TEXTO DE ORIGEM:
■ ■ ■ ■ ■
O engajamento surpreendeu até mesmo Fonseca, experiente na área da educação. "Eles vivem e entendem a urgência da crise ambiental e pediram para que o fórum seja permanente. Nós também vamos acompanhar como os pedidos serão tratados pelas autoridades", detalha o trabalho pós-festival.
A carta escrita no primeiro Fórum Infantil entrará numa "cápsula do tempo" e deverá ser lida pelos mesmos participantes daqui a 25 anos. Laura Oliveira, de 10 anos, tem dificuldade em imaginar como será o mundo em 2049. "Eu quero que ele seja melhor, mais limpo, mais verde", afirma.
O marketing como impulso há 25 anos
Em 1999, o Fica nasceu como uma grande jogada de marketing. O então recém-eleito governador Marconi Perillo buscava algo que projetasse Goiás na cena cultural e pessoas consultadas sugeriram um festival de cinema. A escolha pelo tema ambiental se deu quase que por acidente: entre as opiniões consideradas estava a do jornalista e ambientalista Jaime Sautchuk. A história foi relatada por ele mesmo num texto de 2006 para a revista da Universidade Federal de Goiás (UFG). Sautchuk morreu em 2021.
"Naquela época, talvez, a urgência sobre o debate em torno do meio ambiente não fosse tão presente como agora. A cada ano, sentimos que a emergência é maior e que a arte carrega mensagens que provocam esta reflexão ambiental", comenta Novaes, filho do jornalista Washington Novaes, morto em 2020, e um consultor pioneiro do evento.
Desde então, o FICA se transformou no festival de cinema ambiental que atrai cineastas de todo o mundo. Sua única interrupção se deu em 2019, quando Caiado assumiu o governo. O político de família tradicional goiana fundou na década de 1980 a União Democrática Ruralista (UDR), defensora dos interesses de produtores rurais. Sem apoio naquele ano, um grupo da cidade de Goiás decidiu organizar um evento semelhante, de porte menor.
"Em 2019 o festival não foi realizado porque havia muitas dívidas a serem quitadas, deixadas pelo governo anterior. Tanto que, solucionado este problema, no ano seguinte, mesmo com a pandemia, o festival foi retomado de forma on-line", afirmou o governo em resposta.
Desde sua concepção, o FICA é financiado com dinheiro do governo do estado e todas as exibições de filmes, debates, oficinas e shows são gratuitas. Em 2024, o investimento foi de R$ 5,4 milhões, segundo a organização.
■ ■ ■ ■ ■
MATERIAL APRESENTADO:

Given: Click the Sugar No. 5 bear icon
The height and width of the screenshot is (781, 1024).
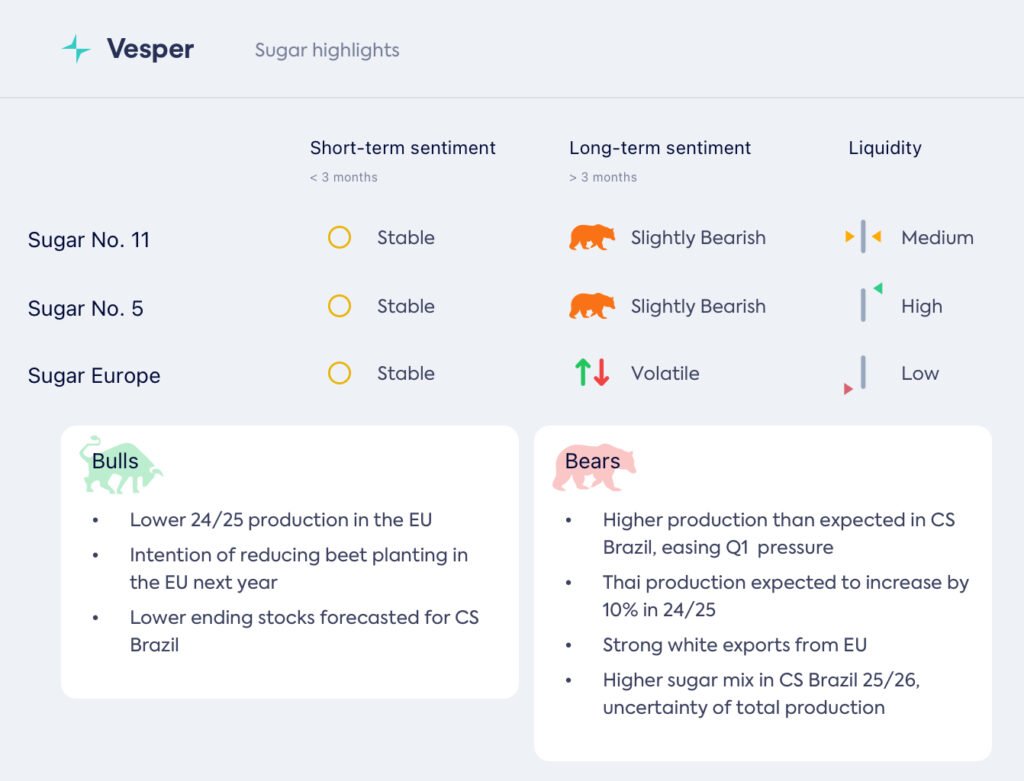Looking at the screenshot, I should 592,306.
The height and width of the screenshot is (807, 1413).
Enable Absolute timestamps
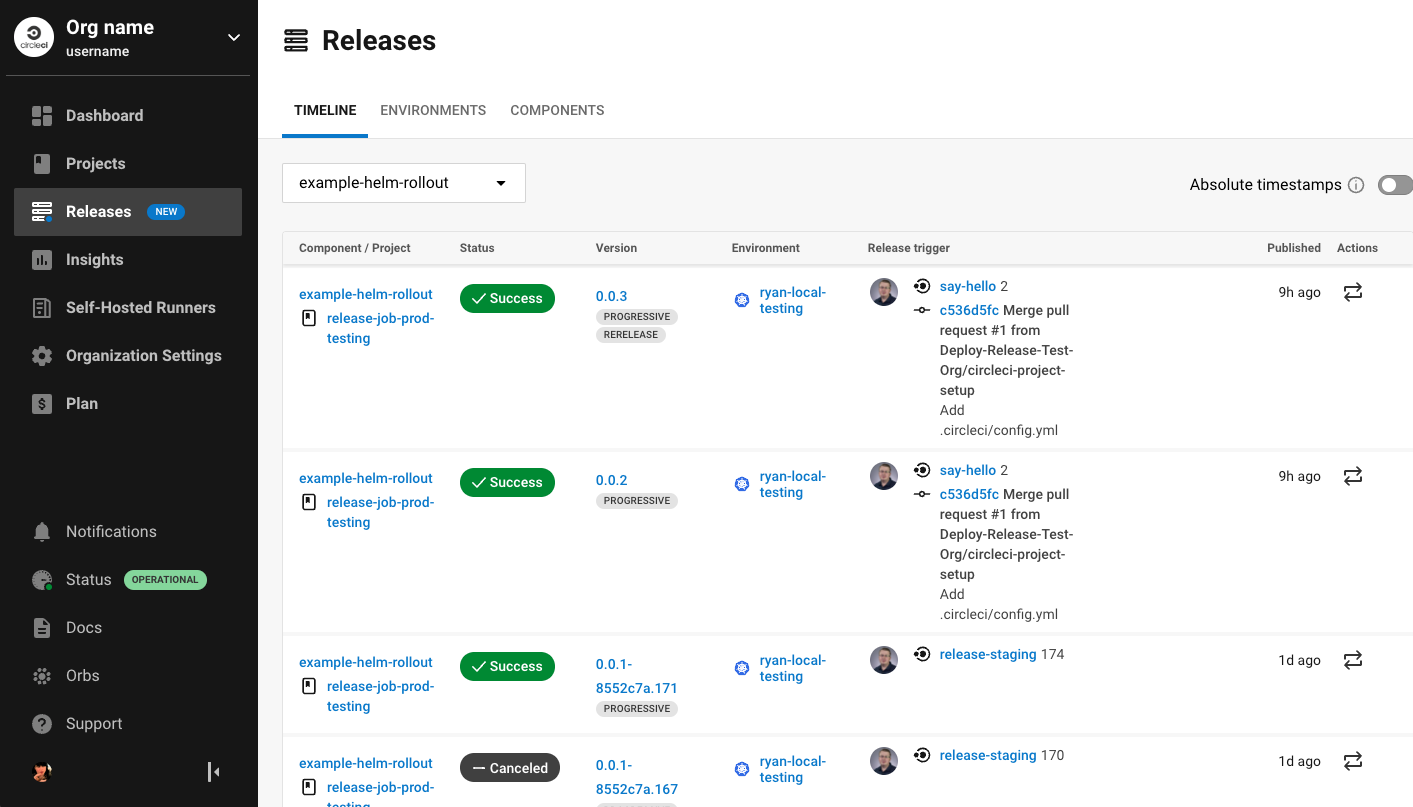pyautogui.click(x=1395, y=184)
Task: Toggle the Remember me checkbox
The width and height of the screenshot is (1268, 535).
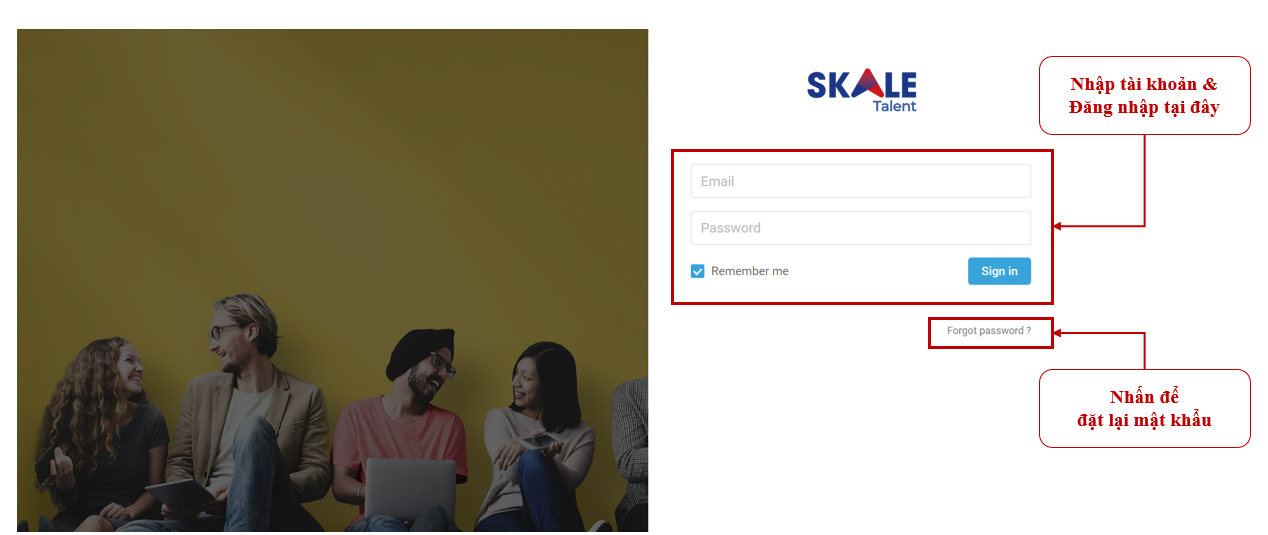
■ ■ ■ ■ ■
INSTRUÇÕES DE TRABALHO:
A – Segundo o texto sobre o FICA, qual foi o valor investido no festival em 2024?
B – Retome o texto sobre o FICA a partir de sua última frase, dando sequência ao conteúdo.

RESPOSTAS POR ITEM:
A – R$ 5,4 milhões, segundo a organização.

B –
Ciência e arte para a vida continuar
Além das obras audiovisuais, a preocupação com a crise climática aparece ao longo de diversos debates da programação. Para Laerte Guimarães Ferreira Junior, professor da UFG e coorganizador do festival, o cenário é propício para se pensar o futuro do bioma.
"O FICA tem que ser um espaço para se discutir as questões ambientais do país e principalmente do Cerrado. É um espaço educativo, de debates, e oferece a possibilidade de usarmos a linguagem audiovisual para comunicar ciência", diz Ferreira Junior.
Esta é uma das missões que o Mapbiomas tenta colocar em prática nesta edição. A iniciativa trouxe para Goiás uma sessão de curtas-metragens que explicam como o solo do país tem sido usado. No estado, 68% do território é ocupado pela agropecuária, com predominância das pastagens e cultivo de soja.
"É uma forma também de comunicar os nossos dados com arte e chegar a um outro público que, no geral, a gente não consegue atingir só com os dados que geramos", pontua Julia Shimbo, pesquisadora do Instituto de Pesquisa Ambiental da Amazônia (Ipam) e coordenadora científica do Mapbiomas.
Os vídeos e o cinema, acredita Antonio Cruvinel, reitor da UEG, são ferramentas estratégicas também para as universidades colocarem a pauta ambiental na agenda pública. "Não podemos viver apenas do agro. E não queremos expulsar o agro. Mas temos que, juntos, encontrar a harmonia, uma forma para que a vida possa continuar. A cultura não resolve os embates, mas deixa um legado para que o diálogo aconteça", defende.
*A repórter viajou a convite da organização do FICA.